Choice A (Obtain walker), B (Call for additional personnel), and C (Use transfer belt) are all important interventions but assessing the client's ability to help is the priority as it informs the next steps in the transfer process. Without knowing the client's capacity to assist, the nurse cannot effectively determine the appropriate interventions needed.
Overall, assessing the client's ability to help with the transfer ensures the safety and well-being of the client during the transfer process.
Nurse has noticed several times in past week when another nurse on unit seemed drowsy & unable to focus. Today, she found nurse asleep in chair in break room when she was not on a break. Which of the following actions should nurse take?

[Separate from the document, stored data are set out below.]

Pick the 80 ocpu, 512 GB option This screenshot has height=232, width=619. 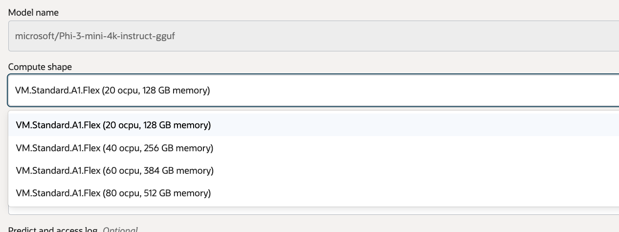pyautogui.click(x=113, y=193)
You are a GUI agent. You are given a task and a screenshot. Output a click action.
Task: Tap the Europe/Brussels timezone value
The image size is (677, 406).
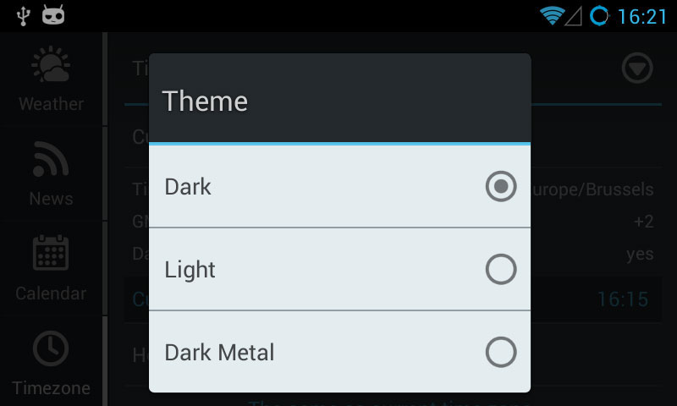pyautogui.click(x=594, y=189)
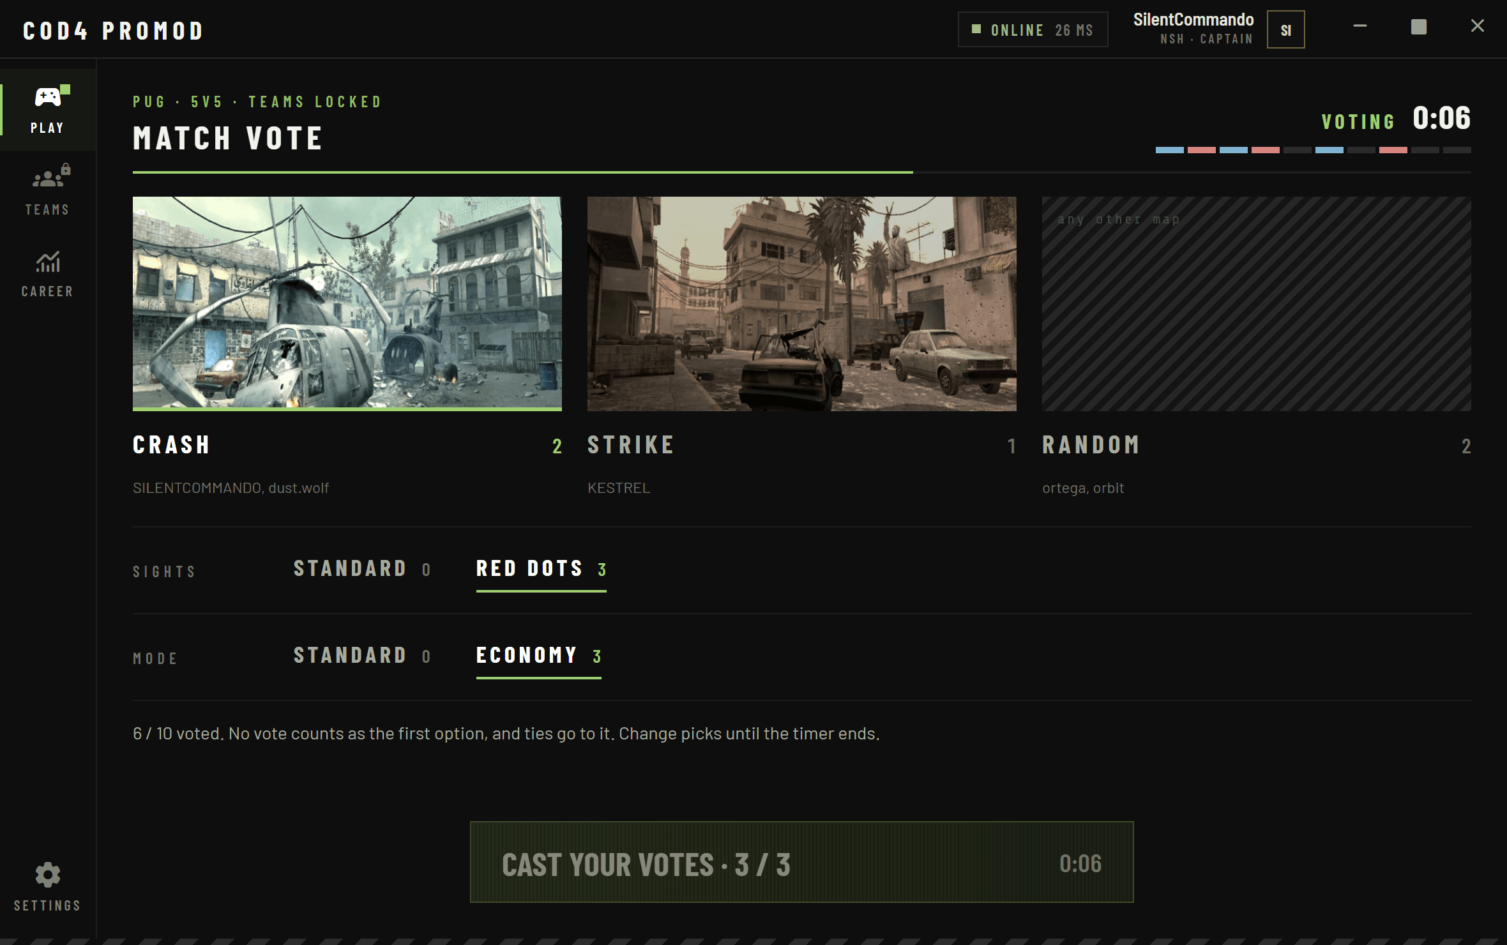
Task: Click the first blue voter indicator segment
Action: [x=1169, y=150]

- A. Remind nurse that safe client care is priority on unit
- B. Ask others on team whether they have seen same behavior
- C. Report observations to nurse manager on unit
- D. Conclude her coworker's fatigue is not her problem to solve
Correct Answer: C
Rationale: The correct answer is C: Report observations to nurse manager on unit. This is the best course of action as it prioritizes patient safety and addresses the potential risk of a drowsy and unfocused nurse providing care. Reporting to the nurse manager is important to ensure proper intervention and support for the drowsy nurse.
Choice A: Reminding the nurse of safe client care is important but does not address the root cause of the behavior.

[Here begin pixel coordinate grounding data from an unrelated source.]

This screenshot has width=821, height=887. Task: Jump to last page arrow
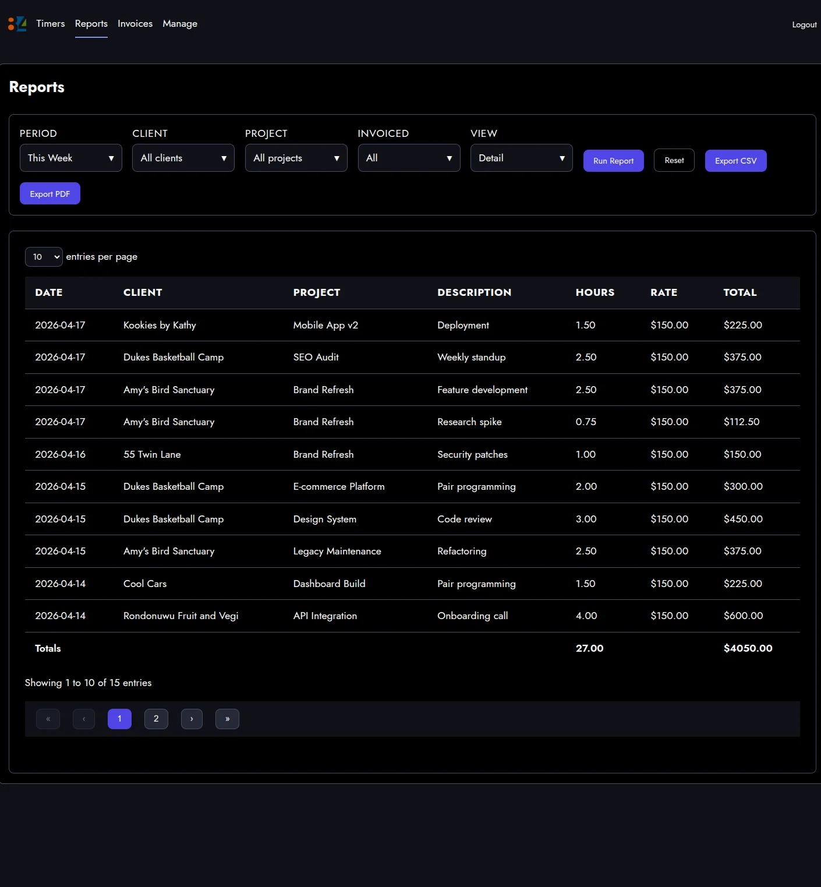tap(227, 719)
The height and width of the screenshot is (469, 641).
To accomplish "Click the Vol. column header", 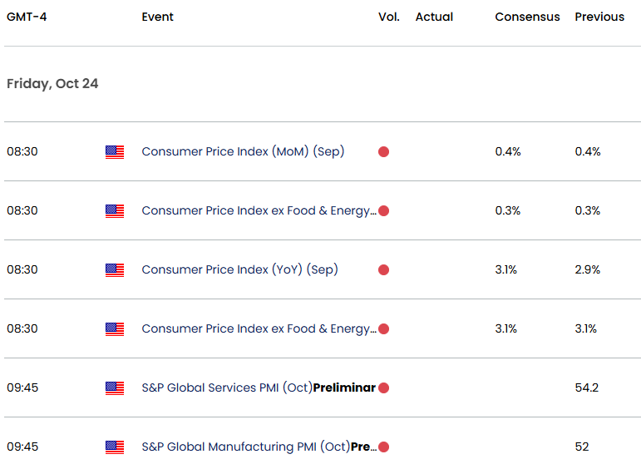I will pos(389,17).
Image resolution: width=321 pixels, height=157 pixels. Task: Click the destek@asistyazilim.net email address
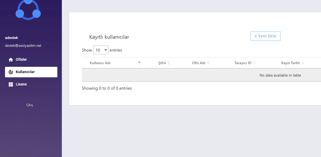(x=23, y=45)

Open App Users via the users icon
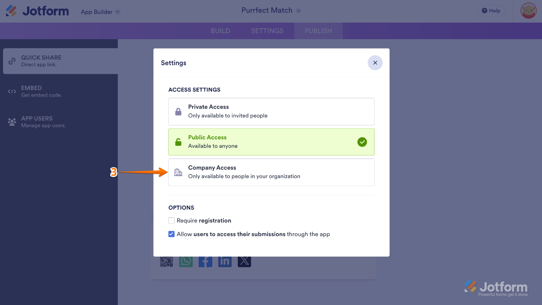click(x=12, y=122)
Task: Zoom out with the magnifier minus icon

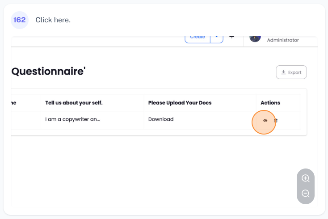Action: point(306,194)
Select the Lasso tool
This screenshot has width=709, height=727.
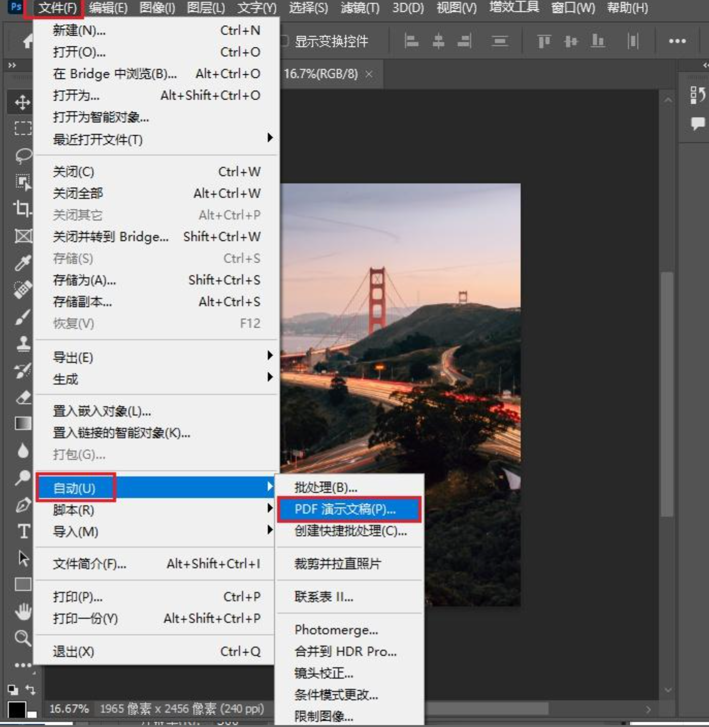[23, 155]
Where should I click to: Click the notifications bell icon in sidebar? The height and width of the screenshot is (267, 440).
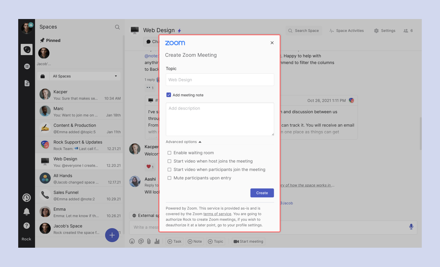tap(27, 212)
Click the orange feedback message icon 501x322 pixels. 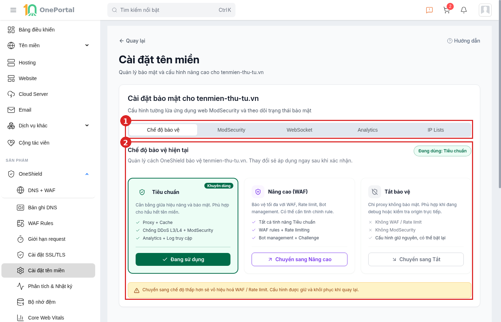tap(429, 10)
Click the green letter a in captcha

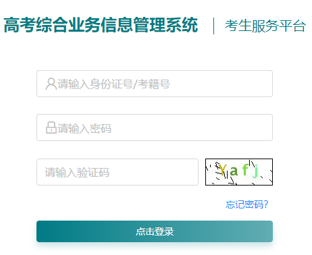(234, 171)
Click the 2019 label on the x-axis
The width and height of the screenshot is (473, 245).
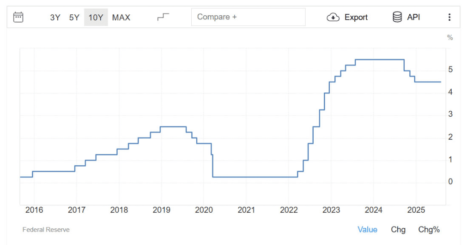click(x=161, y=210)
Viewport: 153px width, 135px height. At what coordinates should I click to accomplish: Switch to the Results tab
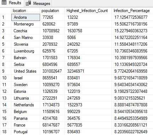tap(12, 3)
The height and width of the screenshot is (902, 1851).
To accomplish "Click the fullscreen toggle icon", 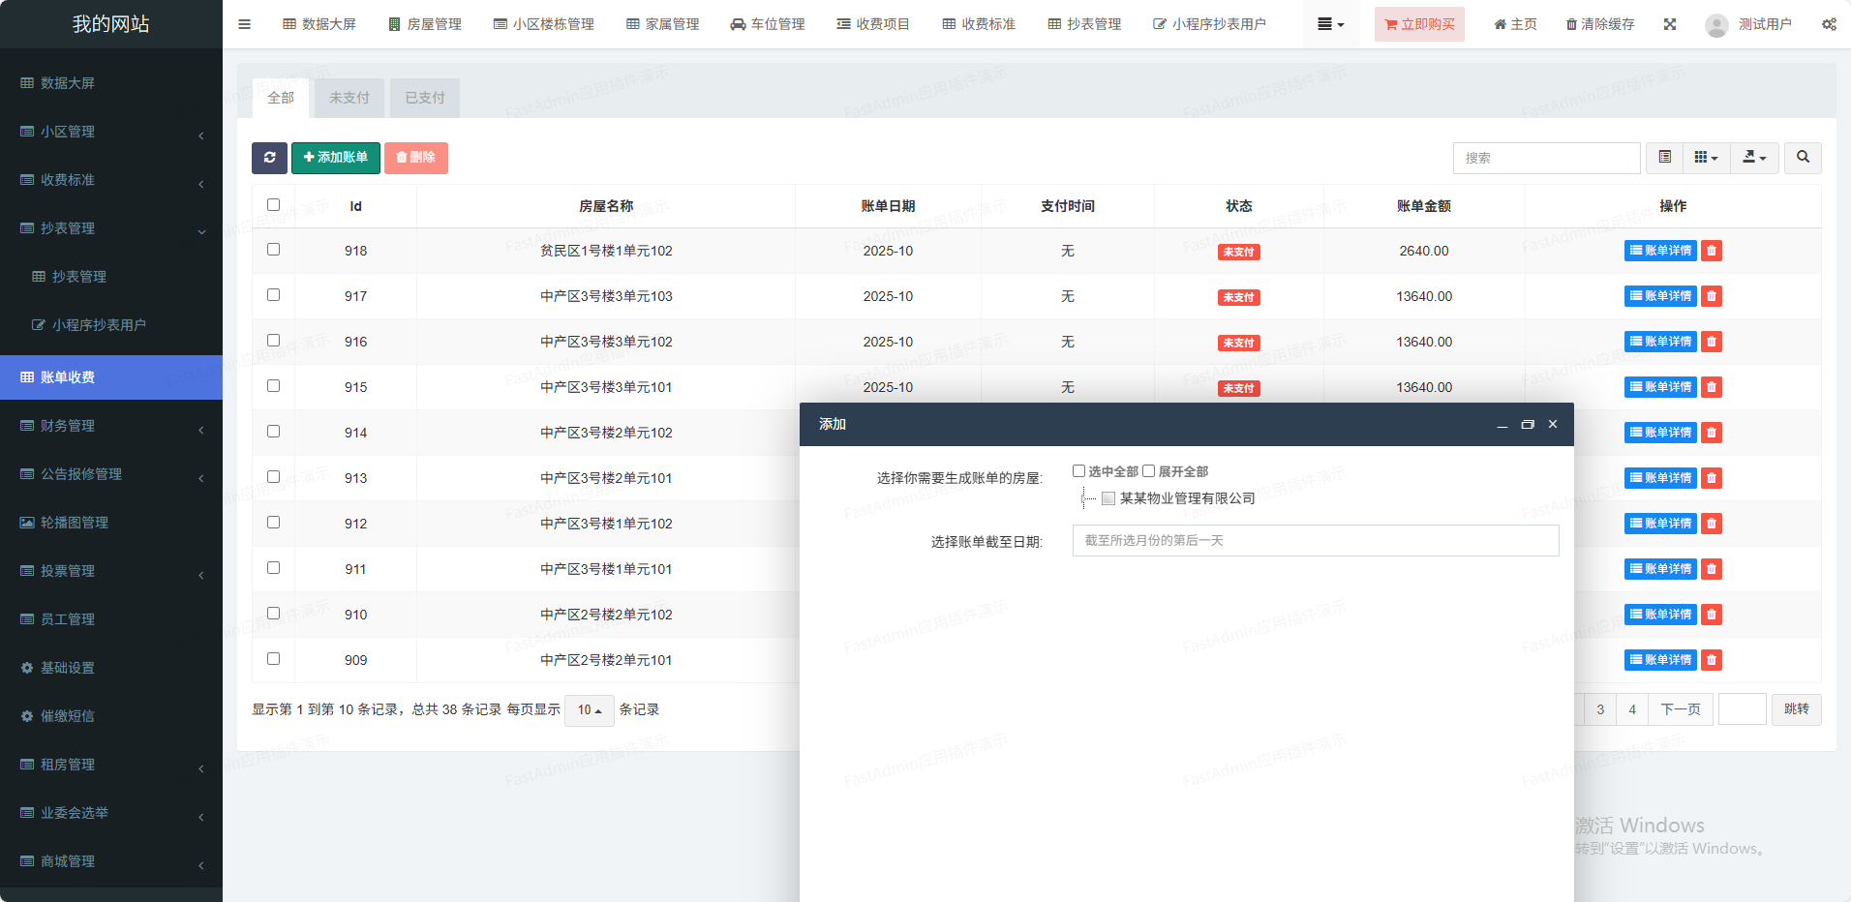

Choice B: Asking others on the team may provide additional insights but does not address the immediate need to ensure patient safety.
Choice D: Concluding that the coworker's fatigue is not her problem to solve neglects the responsibility to advocate for patient safety.
Overall, choice C is the most appropriate action to take in this situation to address the potential risk to patient care.
Charge nurse is designating room assignments for clients. Based on her knowledge of fall prevention, which should be assigned to room closest to nursing station?
- A. 43 yo client post-op following laparoscopic cholecystectomy
- B. 61 yo client being admitted for telemetry to rule out MI
- C. 50 yo client post-op following open reduction internal fixation of ankle
- D. 79 yo client post-op following below-the-knee amputation
Correct Answer: D
Rationale: The correct answer is D. The 79 yo client post-op following below-the-knee amputation should be assigned to a room closest to the nursing station for fall prevention. This client may have mobility challenges, increased risk of falls due to recent surgery, and may require closer monitoring and immediate assistance if needed. Placing the client near the nursing station allows for quick response to any fall risk or postoperative complications.
A: The 43 yo client post-op following laparoscopic cholecystectomy is not at high risk for falls compared to the amputee.
B: The 61 yo client being admitted for telemetry to rule out MI does not necessarily have a higher fall risk than the amputee.
C: The 50 yo client post-op following open reduction internal fixation of ankle may have mobility limitations but is not as high risk for falls as the amputee.